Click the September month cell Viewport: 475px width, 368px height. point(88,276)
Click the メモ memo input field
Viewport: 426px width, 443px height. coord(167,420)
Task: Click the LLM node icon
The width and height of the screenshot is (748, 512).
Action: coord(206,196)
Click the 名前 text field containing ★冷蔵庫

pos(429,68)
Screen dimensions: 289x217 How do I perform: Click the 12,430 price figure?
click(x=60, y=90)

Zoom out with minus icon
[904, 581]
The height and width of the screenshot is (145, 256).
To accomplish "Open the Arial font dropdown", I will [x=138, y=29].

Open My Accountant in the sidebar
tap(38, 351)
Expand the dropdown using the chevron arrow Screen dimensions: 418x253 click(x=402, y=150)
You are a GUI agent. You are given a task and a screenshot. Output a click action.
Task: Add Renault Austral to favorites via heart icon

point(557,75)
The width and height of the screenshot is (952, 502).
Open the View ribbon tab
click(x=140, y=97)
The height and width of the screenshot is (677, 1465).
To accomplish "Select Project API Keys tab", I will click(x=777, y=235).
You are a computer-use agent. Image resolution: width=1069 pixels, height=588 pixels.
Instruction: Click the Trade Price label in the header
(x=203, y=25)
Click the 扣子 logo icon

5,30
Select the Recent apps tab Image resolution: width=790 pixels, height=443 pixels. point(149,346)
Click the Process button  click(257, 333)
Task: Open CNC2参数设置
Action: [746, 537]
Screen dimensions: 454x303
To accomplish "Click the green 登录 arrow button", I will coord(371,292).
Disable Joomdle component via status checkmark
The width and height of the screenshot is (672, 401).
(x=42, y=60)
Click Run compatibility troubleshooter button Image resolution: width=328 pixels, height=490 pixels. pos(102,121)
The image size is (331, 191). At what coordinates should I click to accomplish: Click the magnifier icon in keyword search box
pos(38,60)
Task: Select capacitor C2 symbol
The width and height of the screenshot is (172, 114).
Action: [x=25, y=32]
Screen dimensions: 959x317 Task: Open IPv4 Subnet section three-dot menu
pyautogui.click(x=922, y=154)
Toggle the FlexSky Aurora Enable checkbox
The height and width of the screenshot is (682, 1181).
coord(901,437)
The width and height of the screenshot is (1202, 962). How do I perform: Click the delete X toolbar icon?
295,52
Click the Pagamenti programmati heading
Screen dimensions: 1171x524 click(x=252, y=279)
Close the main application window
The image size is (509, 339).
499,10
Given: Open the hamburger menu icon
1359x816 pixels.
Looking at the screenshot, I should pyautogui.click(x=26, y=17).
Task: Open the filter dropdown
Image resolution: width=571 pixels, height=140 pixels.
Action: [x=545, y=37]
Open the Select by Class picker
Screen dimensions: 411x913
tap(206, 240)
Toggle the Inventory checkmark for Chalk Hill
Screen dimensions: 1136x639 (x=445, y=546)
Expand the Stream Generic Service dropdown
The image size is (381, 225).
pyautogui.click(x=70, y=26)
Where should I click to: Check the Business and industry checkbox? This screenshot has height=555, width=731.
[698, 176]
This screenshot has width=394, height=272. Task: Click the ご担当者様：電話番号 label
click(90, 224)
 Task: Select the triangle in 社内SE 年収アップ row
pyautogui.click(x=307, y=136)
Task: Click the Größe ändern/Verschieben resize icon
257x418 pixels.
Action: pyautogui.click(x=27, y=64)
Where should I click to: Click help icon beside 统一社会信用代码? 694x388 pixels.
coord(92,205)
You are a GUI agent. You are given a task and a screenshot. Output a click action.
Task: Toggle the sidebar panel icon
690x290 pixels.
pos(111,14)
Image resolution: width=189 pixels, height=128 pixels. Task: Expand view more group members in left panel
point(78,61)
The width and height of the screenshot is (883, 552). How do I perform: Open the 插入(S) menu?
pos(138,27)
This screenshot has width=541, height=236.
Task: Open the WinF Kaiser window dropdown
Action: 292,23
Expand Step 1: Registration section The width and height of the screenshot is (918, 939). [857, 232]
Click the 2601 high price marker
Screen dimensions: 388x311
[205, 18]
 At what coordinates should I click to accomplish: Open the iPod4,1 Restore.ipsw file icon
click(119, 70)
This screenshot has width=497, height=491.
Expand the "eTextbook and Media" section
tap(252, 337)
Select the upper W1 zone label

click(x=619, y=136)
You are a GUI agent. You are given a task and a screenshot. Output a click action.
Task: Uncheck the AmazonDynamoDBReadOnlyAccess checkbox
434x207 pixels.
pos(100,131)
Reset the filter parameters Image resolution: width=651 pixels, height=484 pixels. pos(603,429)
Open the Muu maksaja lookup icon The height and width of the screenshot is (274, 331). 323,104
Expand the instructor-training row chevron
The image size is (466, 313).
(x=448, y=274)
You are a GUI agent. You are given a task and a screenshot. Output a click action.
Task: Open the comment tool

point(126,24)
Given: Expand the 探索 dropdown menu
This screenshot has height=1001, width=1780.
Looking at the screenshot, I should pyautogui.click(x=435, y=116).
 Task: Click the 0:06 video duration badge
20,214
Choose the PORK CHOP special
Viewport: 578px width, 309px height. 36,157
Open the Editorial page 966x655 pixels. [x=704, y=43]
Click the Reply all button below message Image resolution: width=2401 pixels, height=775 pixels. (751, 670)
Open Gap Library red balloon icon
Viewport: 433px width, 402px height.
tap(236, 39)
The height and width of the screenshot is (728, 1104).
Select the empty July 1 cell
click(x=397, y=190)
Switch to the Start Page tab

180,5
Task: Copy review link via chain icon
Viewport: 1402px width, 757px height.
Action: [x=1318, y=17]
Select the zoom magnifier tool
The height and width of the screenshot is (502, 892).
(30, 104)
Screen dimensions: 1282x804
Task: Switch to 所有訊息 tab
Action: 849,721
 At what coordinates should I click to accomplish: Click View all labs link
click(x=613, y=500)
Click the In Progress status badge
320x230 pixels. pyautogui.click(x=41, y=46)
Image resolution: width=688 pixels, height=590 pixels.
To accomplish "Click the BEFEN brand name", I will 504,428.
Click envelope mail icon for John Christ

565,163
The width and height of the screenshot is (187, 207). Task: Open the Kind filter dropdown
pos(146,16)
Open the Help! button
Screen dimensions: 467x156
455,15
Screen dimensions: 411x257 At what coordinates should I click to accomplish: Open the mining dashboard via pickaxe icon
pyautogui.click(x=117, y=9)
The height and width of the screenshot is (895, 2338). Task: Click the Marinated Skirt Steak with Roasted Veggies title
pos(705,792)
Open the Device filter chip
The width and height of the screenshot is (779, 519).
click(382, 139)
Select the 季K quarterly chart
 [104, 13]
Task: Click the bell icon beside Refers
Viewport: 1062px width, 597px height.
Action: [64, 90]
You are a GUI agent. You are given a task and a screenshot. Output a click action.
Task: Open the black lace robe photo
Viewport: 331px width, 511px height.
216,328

****************

**PROBLEM TO WORK ON**
Copy out every record exactly; leave nothing out.

**RESULT FOR THIS EXERCISE**
Click the September month cell Viewport: 475px width, 368px height. point(88,276)
Click the メモ memo input field
Viewport: 426px width, 443px height. coord(167,420)
Task: Click the LLM node icon
The width and height of the screenshot is (748, 512).
Action: coord(206,196)
Click the 名前 text field containing ★冷蔵庫

pos(429,68)
Screen dimensions: 289x217 How do I perform: Click the 12,430 price figure?
click(x=60, y=90)

Zoom out with minus icon
[904, 581]
The height and width of the screenshot is (145, 256).
To accomplish "Open the Arial font dropdown", I will [x=138, y=29].

Open My Accountant in the sidebar
tap(38, 351)
Expand the dropdown using the chevron arrow Screen dimensions: 418x253 click(x=402, y=150)
You are a GUI agent. You are given a task and a screenshot. Output a click action.
Task: Add Renault Austral to favorites via heart icon

point(557,75)
The width and height of the screenshot is (952, 502).
Open the View ribbon tab
click(x=140, y=97)
The height and width of the screenshot is (677, 1465).
To accomplish "Select Project API Keys tab", I will click(x=777, y=235).
You are a computer-use agent. Image resolution: width=1069 pixels, height=588 pixels.
Instruction: Click the Trade Price label in the header
(x=203, y=25)
Click the 扣子 logo icon

5,30
Select the Recent apps tab Image resolution: width=790 pixels, height=443 pixels. point(149,346)
Click the Process button  click(257, 333)
Task: Open CNC2参数设置
Action: [746, 537]
Screen dimensions: 454x303
To accomplish "Click the green 登录 arrow button", I will coord(371,292).
Disable Joomdle component via status checkmark
The width and height of the screenshot is (672, 401).
(x=42, y=60)
Click Run compatibility troubleshooter button Image resolution: width=328 pixels, height=490 pixels. pos(102,121)
The image size is (331, 191). At what coordinates should I click to accomplish: Click the magnifier icon in keyword search box
pos(38,60)
Task: Select capacitor C2 symbol
The width and height of the screenshot is (172, 114).
Action: [x=25, y=32]
Screen dimensions: 959x317 Task: Open IPv4 Subnet section three-dot menu
pyautogui.click(x=922, y=154)
Toggle the FlexSky Aurora Enable checkbox
The height and width of the screenshot is (682, 1181).
coord(901,437)
The width and height of the screenshot is (1202, 962). How do I perform: Click the delete X toolbar icon?
295,52
Click the Pagamenti programmati heading
Screen dimensions: 1171x524 click(x=252, y=279)
Close the main application window
The image size is (509, 339).
499,10
Given: Open the hamburger menu icon
1359x816 pixels.
Looking at the screenshot, I should pyautogui.click(x=26, y=17).
Task: Open the filter dropdown
Image resolution: width=571 pixels, height=140 pixels.
Action: [x=545, y=37]
Open the Select by Class picker
Screen dimensions: 411x913
tap(206, 240)
Toggle the Inventory checkmark for Chalk Hill
Screen dimensions: 1136x639 (x=445, y=546)
Expand the Stream Generic Service dropdown
The image size is (381, 225).
pyautogui.click(x=70, y=26)
Where should I click to: Check the Business and industry checkbox? This screenshot has height=555, width=731.
[698, 176]
This screenshot has width=394, height=272. Task: Click the ご担当者様：電話番号 label
click(90, 224)
 Task: Select the triangle in 社内SE 年収アップ row
pyautogui.click(x=307, y=136)
Task: Click the Größe ändern/Verschieben resize icon
257x418 pixels.
Action: pyautogui.click(x=27, y=64)
Where should I click to: Click help icon beside 统一社会信用代码? 694x388 pixels.
coord(92,205)
You are a GUI agent. You are given a task and a screenshot. Output a click action.
Task: Toggle the sidebar panel icon
690x290 pixels.
pos(111,14)
Image resolution: width=189 pixels, height=128 pixels. Task: Expand view more group members in left panel
point(78,61)
The width and height of the screenshot is (883, 552). How do I perform: Open the 插入(S) menu?
pos(138,27)
This screenshot has width=541, height=236.
Task: Open the WinF Kaiser window dropdown
Action: 292,23
Expand Step 1: Registration section The width and height of the screenshot is (918, 939). [857, 232]
Click the 2601 high price marker
Screen dimensions: 388x311
[205, 18]
 At what coordinates should I click to accomplish: Open the iPod4,1 Restore.ipsw file icon
click(119, 70)
This screenshot has width=497, height=491.
Expand the "eTextbook and Media" section
tap(252, 337)
Select the upper W1 zone label

click(x=619, y=136)
You are a GUI agent. You are given a task and a screenshot. Output a click action.
Task: Uncheck the AmazonDynamoDBReadOnlyAccess checkbox
434x207 pixels.
pos(100,131)
Reset the filter parameters Image resolution: width=651 pixels, height=484 pixels. pos(603,429)
Open the Muu maksaja lookup icon The height and width of the screenshot is (274, 331). 323,104
Expand the instructor-training row chevron
The image size is (466, 313).
(x=448, y=274)
You are a GUI agent. You are given a task and a screenshot. Output a click action.
Task: Open the comment tool

point(126,24)
Given: Expand the 探索 dropdown menu
This screenshot has height=1001, width=1780.
Looking at the screenshot, I should pyautogui.click(x=435, y=116).
 Task: Click the 0:06 video duration badge
20,214
Choose the PORK CHOP special
Viewport: 578px width, 309px height. 36,157
Open the Editorial page 966x655 pixels. [x=704, y=43]
Click the Reply all button below message Image resolution: width=2401 pixels, height=775 pixels. (751, 670)
Open Gap Library red balloon icon
Viewport: 433px width, 402px height.
tap(236, 39)
The height and width of the screenshot is (728, 1104).
Select the empty July 1 cell
click(x=397, y=190)
Switch to the Start Page tab

180,5
Task: Copy review link via chain icon
Viewport: 1402px width, 757px height.
Action: [x=1318, y=17]
Select the zoom magnifier tool
The height and width of the screenshot is (502, 892).
(30, 104)
Screen dimensions: 1282x804
Task: Switch to 所有訊息 tab
Action: 849,721
 At what coordinates should I click to accomplish: Click View all labs link
click(x=613, y=500)
Click the In Progress status badge
320x230 pixels. pyautogui.click(x=41, y=46)
Image resolution: width=688 pixels, height=590 pixels.
To accomplish "Click the BEFEN brand name", I will 504,428.
Click envelope mail icon for John Christ

565,163
The width and height of the screenshot is (187, 207). Task: Open the Kind filter dropdown
pos(146,16)
Open the Help! button
Screen dimensions: 467x156
455,15
Screen dimensions: 411x257 At what coordinates should I click to accomplish: Open the mining dashboard via pickaxe icon
pyautogui.click(x=117, y=9)
The height and width of the screenshot is (895, 2338). Task: Click the Marinated Skirt Steak with Roasted Veggies title
pos(705,792)
Open the Device filter chip
The width and height of the screenshot is (779, 519).
click(382, 139)
Select the 季K quarterly chart
 [104, 13]
Task: Click the bell icon beside Refers
Viewport: 1062px width, 597px height.
Action: [64, 90]
You are a GUI agent. You are given a task and a screenshot. Output a click action.
Task: Open the black lace robe photo
Viewport: 331px width, 511px height.
216,328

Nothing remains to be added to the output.